Figure 3.

ATAD3 dysfunction increases lysosome numbers maintaining autophagic flux. (A) ATAD3 A/C, deletion (Δ) and R466C cells were treated with and without chloroquine (CLQ), to block autophagy, in parallel with control cells (Ctrl). Lipidated LC3 (LC3II) was detected by immunoblotting after fractionating whole cell lysates via SDS-PAGE. (B) Top: ATAD3A mutant and control fibroblasts stained with an antibody against lysosome-associated membrane protein 1 (LAMP1, green) with DAPI (blue) stained nuclei. Bottom: Chart of LAMP1 signal (measured as raw integrated density per cell) from controls and ATAD3 mutant fibroblasts (>100 cells per line, n = 3 independent experiments). Scale bar = 30 µm. Differences between groups were analysed by unpaired, two-tailed Student’s t-test (Controls versus ATAD3 A/C, ***P < 10⁻⁷) and unpaired, two-tailed Mann-Whitney U-test (Controls versus ATAD3 R466C, ***P < 10⁻⁷).

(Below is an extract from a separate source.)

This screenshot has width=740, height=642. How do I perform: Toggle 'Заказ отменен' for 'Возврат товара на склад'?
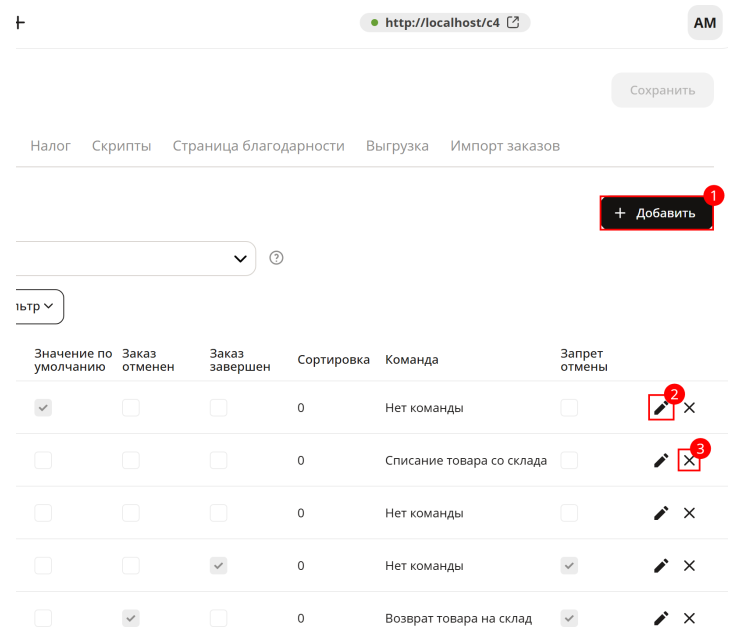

Cartoon illustrates the increase in the lysosomal pool. (C) ATAD3 mutant and control fibroblasts stained with an indicator of acidified lysosomes, Lysotracker Red. (D) Left: Transmission electron micrographs of ATAD3 mutant and control fibroblasts showing cytoplasmic content at different magnifications. Note the many structures with membrane whorls that are characteristic of lysosomal storage diseases, some of which are arrowed. Right: The chart indicates as dots the number of lysosomes with membrane -whorls in an area of 13.554 µm² in micrographs of ×2500 magnification. Differences between groups were analysed by unpaired, two-tailed Student’s t-test (Controls versus ATAD3 A/C, ***P = 5 × 10⁻⁹) and unpaired, two-tailed Mann-Whitney U-test (Controls versus ATAD3 R466C, ***P = 7.4 × 10⁻⁷). The accompanying cartoon illustrates the accumulation of lysosomes with membrane-whorls in the ATAD3 mutant cells.